The CSLI data itself are not testimonial. "The Confrontation Clause does not forbid the use of raw data produced by scientific instruments, though the interpretation of those data may be testimonial." United States v. Moon, 512 F.3d 359, 362 (7th Cir. 2008) (discussing drug test data). In United States v. Hill, 63 F.4th 335 (5th Cir. 2023), the Fifth Circuit considered whether cell phone data was testimonial and concluded it was not. In that case, an agent for the Federal Bureau of Investigation reviewed cell phone records like those Schumacher reviewed, "edited [them] down to those portions he deemed relevant," and presented them as evidence of the defendants' conduct. Id. at 357. The Fifth Circuit held that the cell phone records "were non-testimonial, raw machine created data" not subject to the Confrontation Clause, and there was no problem with the agent testifying about information he derived from those records. Id. at 359 (citing Moon, 512 F.3d at 362).
Here, Schumacher was the person who collected, synthesized, and interpreted the data, and she was available for cross-examination. Had counsel challenged Schumacher's testimony or the exhibits she presented under the Confrontation Clause, his challenge would have failed.

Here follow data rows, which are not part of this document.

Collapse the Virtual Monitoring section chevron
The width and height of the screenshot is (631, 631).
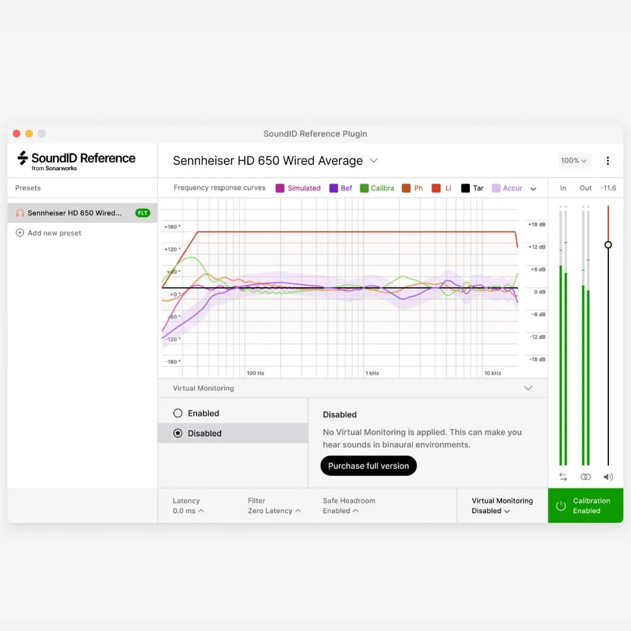[x=528, y=388]
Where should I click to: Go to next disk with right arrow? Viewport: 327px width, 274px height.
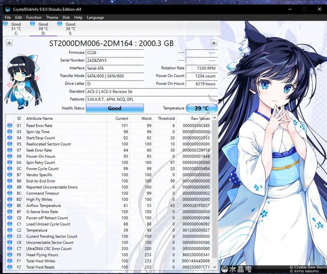[214, 43]
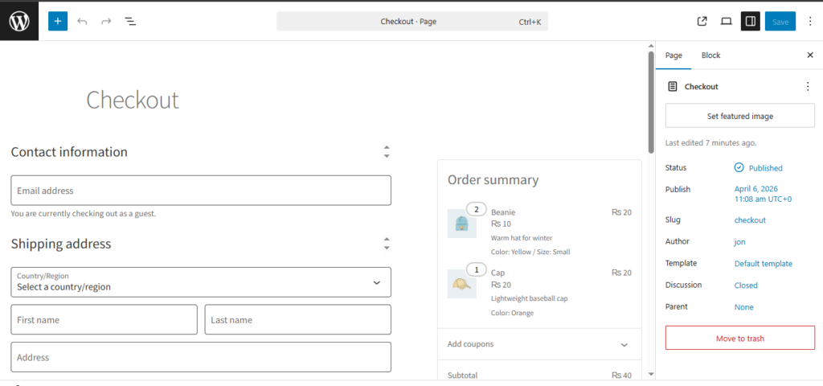Open the block inserter plus button

(58, 22)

His decision not to raise that challenge therefore could not have violated Castro-Aguirre's right to effective assistance. See Long, 847 F.3d at 920 ("When a petitioner alleges that counsel was ineffective for failing to move to suppress evidence," he must "'prove the motion was meritorious.'").
2. Drug Evidence
The results of the laboratory testing of the seized controlled substances were introduced by the parties' stipulation. Castro-Aguirre believes that counsel performed deficiently by failing to lodge an objection under the Confrontation Clause. By stipulating to the evidence, however, Castro-Aguirre waived his right to object to its admission. Bullcoming, 564 U.S. at 667. Stipulating to this evidence was a reasonable trial strategy, because, as the Supreme Court observed, insisting on live testimony has the effect of highlighting rather than casting doubt on the nature or quantity of the drug evidence. Id. Thus, counsel did not perform deficiently by not insisting on live testimony about the drug evidence.

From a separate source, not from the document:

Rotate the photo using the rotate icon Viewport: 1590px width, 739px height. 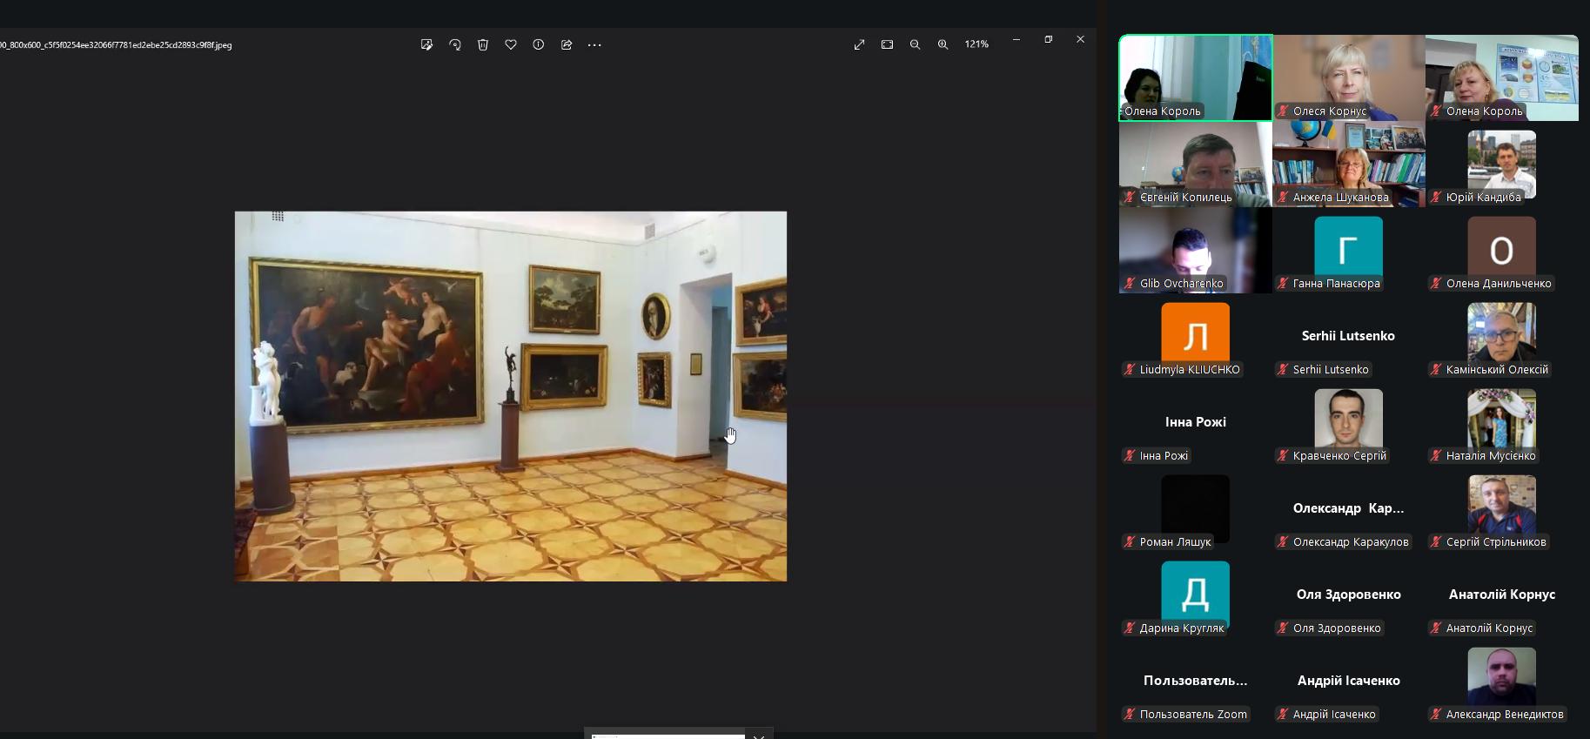(455, 44)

E. Confrontation Clause Challenge at Sentencing
Castro-Aguirre argues that his attorney was ineffective for failing to challenge the drug quantity finding, based on a laboratory report, at sentencing. (Dkt. 2 at 17-18.) The Sixth Amendment's Confrontation Clause does not apply to sentencing proceedings, so courts may rely on laboratory reports "despite the fact that the authors were not available for questioning." United States v. Carnell, 972 F.3d 932, 945 (7th Cir. 2020). Trial counsel was not ineffective for failing to object at the sentencing hearing, as any objection would have been overruled. Perez, 286 Fed.Appx. at 331-32.
F. Shackles
Next, Castro-Aguirre argues that his counsel provided ineffective assistance by failing to object to the visible shackles he wore during the trial. As argued by the Government, nothing in the record suggests that Castro-Aguirre's shackles were visible. (Dkt. 18 at 22-23.) To the contrary, the Court went to great lengths to ensure the jurors were unaware of the restraints. For safety reasons, the U.S. Marshals required leg restraints for all four defendants during the trial as all four were in custody. The tables in the courtroom have floor-length draping which prevented the jurors from seeing under the tables. Castro-Aguirre was seated before the jurors were brought into the courtroom, and the jurors were removed from the courtroom before he was permitted to leave. Because his shackles were not visible to the jury during the trial, and Castro-Aguirre has presented no evidence that any of the jurors saw or heard the shackles, he has demonstrated no viable objection that counsel could have raised or any prejudice from the shackles. See United States v. Cooper, 591 F.3d 582, 588 (7th Cir. 2010) (no plain error where shackles were not visible).
G. Severance
Castro-Aguirre argues that his counsel provided ineffective assistance by not moving to sever his trial from the trial of his co-defendants. In support of this argument, he contends that every defendant had different levels of participation and different roles in the offenses at issue.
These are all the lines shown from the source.